The data Start Marker

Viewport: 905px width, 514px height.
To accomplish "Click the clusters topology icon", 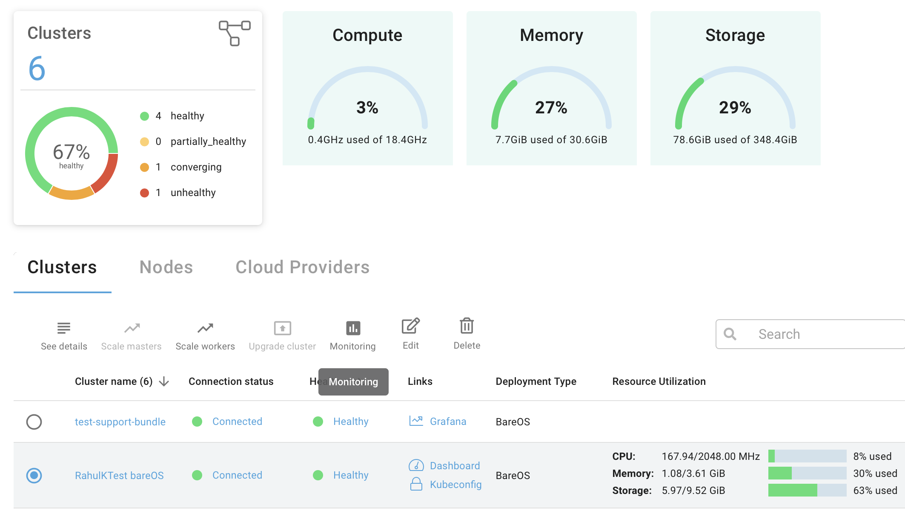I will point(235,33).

The data End Marker
The data Start Marker

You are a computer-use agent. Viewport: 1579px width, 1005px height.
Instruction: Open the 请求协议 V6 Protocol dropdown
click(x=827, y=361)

The data End Marker

◆ Work order: From the entries above, show each line that includes the string "Viewport".

◆ Answer for the task:
Viewport: 905px width, 514px height.
You are a computer-use agent. Viewport: 1579px width, 1005px height.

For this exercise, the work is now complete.